BEGIN
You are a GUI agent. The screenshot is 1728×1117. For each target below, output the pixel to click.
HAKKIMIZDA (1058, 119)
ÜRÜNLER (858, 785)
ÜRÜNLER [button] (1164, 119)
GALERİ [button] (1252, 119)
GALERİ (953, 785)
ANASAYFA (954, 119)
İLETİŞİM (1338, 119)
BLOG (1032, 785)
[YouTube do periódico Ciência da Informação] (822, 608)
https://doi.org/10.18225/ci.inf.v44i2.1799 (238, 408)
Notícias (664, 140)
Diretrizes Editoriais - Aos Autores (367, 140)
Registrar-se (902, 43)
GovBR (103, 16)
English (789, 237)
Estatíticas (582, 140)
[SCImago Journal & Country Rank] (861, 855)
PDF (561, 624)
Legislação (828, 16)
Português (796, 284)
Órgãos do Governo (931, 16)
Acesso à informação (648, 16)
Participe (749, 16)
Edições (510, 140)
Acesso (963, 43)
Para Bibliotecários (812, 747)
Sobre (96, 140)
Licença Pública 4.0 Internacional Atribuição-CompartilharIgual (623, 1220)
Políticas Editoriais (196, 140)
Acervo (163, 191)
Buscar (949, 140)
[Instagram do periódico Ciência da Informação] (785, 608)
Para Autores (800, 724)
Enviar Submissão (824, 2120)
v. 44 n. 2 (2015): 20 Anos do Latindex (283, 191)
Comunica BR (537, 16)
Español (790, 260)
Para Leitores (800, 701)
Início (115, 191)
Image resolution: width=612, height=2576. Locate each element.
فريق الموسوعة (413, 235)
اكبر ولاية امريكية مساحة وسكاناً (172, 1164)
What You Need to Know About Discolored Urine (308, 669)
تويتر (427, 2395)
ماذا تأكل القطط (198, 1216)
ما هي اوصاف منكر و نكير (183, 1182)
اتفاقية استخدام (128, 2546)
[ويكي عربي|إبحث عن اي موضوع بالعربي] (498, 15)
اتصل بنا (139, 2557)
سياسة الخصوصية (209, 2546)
END
• **Work order**
Recite the full listing above exactly.

• **Solution to this task**
You are a GUI agent. The screenshot is 1728×1117. For each target below, output the pixel to click.
HAKKIMIZDA (1058, 119)
ÜRÜNLER (858, 785)
ÜRÜNLER [button] (1164, 119)
GALERİ [button] (1252, 119)
GALERİ (953, 785)
ANASAYFA (954, 119)
İLETİŞİM (1338, 119)
BLOG (1032, 785)
[YouTube do periódico Ciência da Informação] (822, 608)
https://doi.org/10.18225/ci.inf.v44i2.1799 (238, 408)
Notícias (664, 140)
Diretrizes Editoriais - Aos Autores (367, 140)
Registrar-se (902, 43)
GovBR (103, 16)
English (789, 237)
Estatíticas (582, 140)
[SCImago Journal & Country Rank] (861, 855)
PDF (561, 624)
Legislação (828, 16)
Português (796, 284)
Órgãos do Governo (931, 16)
Acesso à informação (648, 16)
Participe (749, 16)
Edições (510, 140)
Acesso (963, 43)
Para Bibliotecários (812, 747)
Sobre (96, 140)
Licença Pública 4.0 Internacional Atribuição-CompartilharIgual (623, 1220)
Políticas Editoriais (196, 140)
Acervo (163, 191)
Buscar (949, 140)
[Instagram do periódico Ciência da Informação] (785, 608)
Para Autores (800, 724)
Enviar Submissão (824, 2120)
v. 44 n. 2 (2015): 20 Anos do Latindex (283, 191)
Comunica BR (537, 16)
Español (790, 260)
Para Leitores (800, 701)
Início (115, 191)
Image resolution: width=612, height=2576. Locate each element.
فريق الموسوعة (413, 235)
اكبر ولاية امريكية مساحة وسكاناً (172, 1164)
What You Need to Know About Discolored Urine (308, 669)
تويتر (427, 2395)
ماذا تأكل القطط (198, 1216)
ما هي اوصاف منكر و نكير (183, 1182)
اتفاقية استخدام (128, 2546)
[ويكي عربي|إبحث عن اي موضوع بالعربي] (498, 15)
اتصل بنا (139, 2557)
سياسة الخصوصية (209, 2546)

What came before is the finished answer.